The study concluded that, ‘Doctors are much better than symptom-checker programs at reaching a correct diagnosis, though humans are not perfect and might benefit from using algorithms to supplement their skills’. Because computers can’t perform a physical exam, the trial compared the performance of physicians based solely on the information provided. Even in this case, physicians performed markedly better than symptom-checker software, getting the diagnosis right 74% of the time versus only 34% for software systems. This poor showing for software systems leaves one to question whether these software systems should be in use at all as having an inaccurate diagnosis can be very harmful at times.

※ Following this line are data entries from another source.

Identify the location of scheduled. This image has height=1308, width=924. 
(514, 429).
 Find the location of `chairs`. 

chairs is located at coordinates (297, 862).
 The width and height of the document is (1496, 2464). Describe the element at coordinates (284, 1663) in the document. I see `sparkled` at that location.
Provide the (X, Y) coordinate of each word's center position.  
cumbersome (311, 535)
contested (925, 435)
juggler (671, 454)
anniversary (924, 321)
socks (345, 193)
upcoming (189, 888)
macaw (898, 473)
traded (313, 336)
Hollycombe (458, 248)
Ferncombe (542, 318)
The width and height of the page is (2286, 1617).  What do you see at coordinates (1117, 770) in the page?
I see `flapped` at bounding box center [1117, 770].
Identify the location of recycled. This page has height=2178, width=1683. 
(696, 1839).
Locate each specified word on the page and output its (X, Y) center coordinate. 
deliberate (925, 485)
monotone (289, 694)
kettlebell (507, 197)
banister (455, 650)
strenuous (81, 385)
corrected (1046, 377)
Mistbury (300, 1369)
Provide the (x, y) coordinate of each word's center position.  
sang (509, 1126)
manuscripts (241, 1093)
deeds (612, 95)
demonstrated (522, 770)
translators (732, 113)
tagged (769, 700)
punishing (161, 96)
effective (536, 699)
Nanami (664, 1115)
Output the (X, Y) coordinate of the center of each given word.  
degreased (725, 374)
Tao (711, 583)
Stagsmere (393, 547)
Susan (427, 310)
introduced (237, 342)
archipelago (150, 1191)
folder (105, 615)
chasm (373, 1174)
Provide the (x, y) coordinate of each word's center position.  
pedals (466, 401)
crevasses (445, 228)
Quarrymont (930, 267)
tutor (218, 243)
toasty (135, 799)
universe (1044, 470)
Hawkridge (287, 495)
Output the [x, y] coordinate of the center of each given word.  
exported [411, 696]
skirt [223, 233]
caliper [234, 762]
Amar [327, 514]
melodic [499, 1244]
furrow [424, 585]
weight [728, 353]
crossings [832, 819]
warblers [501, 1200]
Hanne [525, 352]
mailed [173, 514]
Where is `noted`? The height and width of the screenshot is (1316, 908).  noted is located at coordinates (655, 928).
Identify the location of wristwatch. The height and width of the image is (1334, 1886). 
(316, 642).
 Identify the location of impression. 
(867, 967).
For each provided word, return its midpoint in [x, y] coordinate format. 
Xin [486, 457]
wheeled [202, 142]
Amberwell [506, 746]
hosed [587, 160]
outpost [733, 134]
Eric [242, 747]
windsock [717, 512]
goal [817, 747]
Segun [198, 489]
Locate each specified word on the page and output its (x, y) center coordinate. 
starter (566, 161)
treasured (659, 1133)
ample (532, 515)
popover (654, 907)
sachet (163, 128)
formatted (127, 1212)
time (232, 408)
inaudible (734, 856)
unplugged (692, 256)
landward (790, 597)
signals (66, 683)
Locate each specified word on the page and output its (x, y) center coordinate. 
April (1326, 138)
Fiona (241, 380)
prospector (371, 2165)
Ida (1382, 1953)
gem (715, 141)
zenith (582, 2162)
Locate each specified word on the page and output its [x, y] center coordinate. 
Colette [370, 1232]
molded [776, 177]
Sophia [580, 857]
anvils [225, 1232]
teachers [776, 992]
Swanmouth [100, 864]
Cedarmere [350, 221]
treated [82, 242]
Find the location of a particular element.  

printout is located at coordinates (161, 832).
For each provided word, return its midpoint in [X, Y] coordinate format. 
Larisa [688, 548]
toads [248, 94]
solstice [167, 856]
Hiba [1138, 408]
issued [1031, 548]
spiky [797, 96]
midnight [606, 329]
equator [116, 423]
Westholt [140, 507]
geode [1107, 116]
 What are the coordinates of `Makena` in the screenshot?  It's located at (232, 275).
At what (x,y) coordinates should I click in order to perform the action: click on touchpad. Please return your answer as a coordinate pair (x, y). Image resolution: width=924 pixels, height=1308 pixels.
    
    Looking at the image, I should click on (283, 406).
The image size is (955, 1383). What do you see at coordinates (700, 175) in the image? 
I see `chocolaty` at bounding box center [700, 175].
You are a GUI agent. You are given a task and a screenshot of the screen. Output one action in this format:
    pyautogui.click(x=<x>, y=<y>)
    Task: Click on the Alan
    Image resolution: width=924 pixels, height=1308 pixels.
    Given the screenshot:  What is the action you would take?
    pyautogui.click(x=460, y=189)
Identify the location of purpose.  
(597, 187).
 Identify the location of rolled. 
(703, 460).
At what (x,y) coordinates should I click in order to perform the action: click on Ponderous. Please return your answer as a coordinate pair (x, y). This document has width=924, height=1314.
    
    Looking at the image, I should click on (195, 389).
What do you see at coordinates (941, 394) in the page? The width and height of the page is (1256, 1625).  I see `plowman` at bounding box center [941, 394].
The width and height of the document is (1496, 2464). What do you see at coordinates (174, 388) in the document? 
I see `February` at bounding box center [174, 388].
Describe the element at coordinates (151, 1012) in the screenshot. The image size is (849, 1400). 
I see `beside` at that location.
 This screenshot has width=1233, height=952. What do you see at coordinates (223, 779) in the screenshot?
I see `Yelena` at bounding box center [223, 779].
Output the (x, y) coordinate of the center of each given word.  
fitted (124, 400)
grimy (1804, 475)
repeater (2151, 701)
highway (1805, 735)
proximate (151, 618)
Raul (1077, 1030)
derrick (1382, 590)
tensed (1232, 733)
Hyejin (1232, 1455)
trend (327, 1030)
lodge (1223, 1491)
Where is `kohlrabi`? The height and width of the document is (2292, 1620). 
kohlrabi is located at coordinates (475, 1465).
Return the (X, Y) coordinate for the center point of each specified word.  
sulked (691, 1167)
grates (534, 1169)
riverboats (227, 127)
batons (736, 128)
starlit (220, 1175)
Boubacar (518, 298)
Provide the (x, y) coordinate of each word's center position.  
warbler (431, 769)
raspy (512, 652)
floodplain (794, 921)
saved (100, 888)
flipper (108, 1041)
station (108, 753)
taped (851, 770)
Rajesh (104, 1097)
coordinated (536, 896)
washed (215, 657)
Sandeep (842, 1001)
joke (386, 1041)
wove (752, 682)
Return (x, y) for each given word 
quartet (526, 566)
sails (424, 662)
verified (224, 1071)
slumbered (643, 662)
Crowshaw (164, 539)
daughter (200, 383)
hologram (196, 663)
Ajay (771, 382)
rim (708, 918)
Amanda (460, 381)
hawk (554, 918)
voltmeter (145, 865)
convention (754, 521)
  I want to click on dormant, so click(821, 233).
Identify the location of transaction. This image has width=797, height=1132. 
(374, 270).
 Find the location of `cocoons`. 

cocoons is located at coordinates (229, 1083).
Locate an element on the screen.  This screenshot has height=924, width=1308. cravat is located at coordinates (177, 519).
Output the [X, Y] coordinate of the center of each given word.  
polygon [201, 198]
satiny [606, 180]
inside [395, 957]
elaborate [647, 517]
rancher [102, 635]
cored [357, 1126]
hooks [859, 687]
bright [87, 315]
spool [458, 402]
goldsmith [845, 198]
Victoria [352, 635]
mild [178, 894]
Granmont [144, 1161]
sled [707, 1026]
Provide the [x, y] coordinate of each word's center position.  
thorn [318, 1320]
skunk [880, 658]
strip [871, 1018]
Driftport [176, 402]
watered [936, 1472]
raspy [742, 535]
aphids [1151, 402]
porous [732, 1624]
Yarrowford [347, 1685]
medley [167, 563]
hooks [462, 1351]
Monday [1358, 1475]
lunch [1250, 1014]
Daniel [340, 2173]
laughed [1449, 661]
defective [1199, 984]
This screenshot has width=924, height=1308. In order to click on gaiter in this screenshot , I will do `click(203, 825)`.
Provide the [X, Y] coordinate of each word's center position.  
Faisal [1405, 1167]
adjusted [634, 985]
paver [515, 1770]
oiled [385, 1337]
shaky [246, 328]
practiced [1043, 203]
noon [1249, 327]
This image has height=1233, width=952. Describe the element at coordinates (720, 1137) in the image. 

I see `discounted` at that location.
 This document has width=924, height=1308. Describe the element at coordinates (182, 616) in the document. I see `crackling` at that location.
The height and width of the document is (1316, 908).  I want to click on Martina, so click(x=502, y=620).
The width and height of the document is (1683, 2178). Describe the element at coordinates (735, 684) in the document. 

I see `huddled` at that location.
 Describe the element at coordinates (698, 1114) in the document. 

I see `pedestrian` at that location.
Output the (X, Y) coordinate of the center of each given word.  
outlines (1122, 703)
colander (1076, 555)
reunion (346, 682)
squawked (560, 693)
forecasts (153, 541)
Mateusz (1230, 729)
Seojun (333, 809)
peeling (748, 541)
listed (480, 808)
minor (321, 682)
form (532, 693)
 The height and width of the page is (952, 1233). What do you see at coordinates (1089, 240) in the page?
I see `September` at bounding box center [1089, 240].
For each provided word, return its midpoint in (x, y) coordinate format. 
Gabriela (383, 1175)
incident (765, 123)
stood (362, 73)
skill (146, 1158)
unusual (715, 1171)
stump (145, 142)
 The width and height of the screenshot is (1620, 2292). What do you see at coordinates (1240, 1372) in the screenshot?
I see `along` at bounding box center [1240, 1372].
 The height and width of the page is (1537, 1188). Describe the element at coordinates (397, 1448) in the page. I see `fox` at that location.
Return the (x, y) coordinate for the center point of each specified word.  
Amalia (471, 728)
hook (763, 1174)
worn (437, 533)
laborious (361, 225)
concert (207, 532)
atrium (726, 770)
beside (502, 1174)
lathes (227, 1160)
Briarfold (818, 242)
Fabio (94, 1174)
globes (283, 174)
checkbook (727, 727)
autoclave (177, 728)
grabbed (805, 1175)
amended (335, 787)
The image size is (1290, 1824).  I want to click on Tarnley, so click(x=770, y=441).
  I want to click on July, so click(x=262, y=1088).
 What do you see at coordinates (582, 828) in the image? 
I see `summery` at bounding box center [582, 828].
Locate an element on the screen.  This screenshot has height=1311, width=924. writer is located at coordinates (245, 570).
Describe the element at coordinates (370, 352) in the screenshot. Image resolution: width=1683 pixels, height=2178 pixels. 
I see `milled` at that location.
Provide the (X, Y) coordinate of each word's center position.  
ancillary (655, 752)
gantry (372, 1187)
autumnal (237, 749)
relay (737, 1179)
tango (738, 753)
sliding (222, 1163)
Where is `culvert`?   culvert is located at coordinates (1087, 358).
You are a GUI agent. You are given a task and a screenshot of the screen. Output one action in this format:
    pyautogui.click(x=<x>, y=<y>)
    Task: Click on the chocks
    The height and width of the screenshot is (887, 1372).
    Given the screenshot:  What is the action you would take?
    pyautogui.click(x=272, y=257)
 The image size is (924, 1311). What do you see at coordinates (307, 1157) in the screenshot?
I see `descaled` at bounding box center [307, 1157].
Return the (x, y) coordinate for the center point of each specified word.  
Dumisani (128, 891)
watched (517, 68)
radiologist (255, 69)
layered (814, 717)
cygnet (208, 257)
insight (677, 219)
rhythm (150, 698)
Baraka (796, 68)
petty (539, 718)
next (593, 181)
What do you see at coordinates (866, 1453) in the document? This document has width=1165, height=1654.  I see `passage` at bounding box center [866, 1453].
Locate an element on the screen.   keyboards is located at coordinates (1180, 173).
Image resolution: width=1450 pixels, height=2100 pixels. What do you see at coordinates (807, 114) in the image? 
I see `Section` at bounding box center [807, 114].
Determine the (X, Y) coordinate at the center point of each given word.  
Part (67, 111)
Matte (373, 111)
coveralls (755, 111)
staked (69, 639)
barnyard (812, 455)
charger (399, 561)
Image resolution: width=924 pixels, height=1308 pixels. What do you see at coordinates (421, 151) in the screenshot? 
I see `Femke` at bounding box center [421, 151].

It also raises the question of how physicians would have performed if they had done a physical exam, which is the gold standard for any diagnosis. While the development of computer analytics continues to make great strides in many fields, there are clearly limits when the problem being solved is more nuanced than might first appear to be the case. Another limitation of an Artificial Intelligence application is the ability to question the value or accuracy of certain data, something that only experience and thinking outside of the box can accomplish.
Creating medical diagnostic software is much like creating self-driving cars in that there are layers of complexity that the human mind takes for granted but that software might miss. This is especially true with an environment that is constantly changing as in operating a motor vehicle or in medicine. That being said, both doctors and drivers make mistakes and likely both can benefit from computer systems that augment decision making instead of replacing humans.
That being said, it is hard to imagine the replacement of the physical exam and questioning of a trained physician, which can uncover additional symptoms, eliminate others, and make sense out of contradictory data. Something as simple as a rash might mean very little to a computer system but point the trained physician to an underlying cause.
As a technology provider, it might seem odd that we would be pointing to the limitations of software in clinical decision support but experience has led us to conclude that the human mind has abilities that computers can’t come close to, at least in their present incarnations. While the promise of Artificial Intelligence has been around for a long time, the applications of it remain elusive. At least for now, we will go see our doctor if we are having medical problems (after using a symptom checker).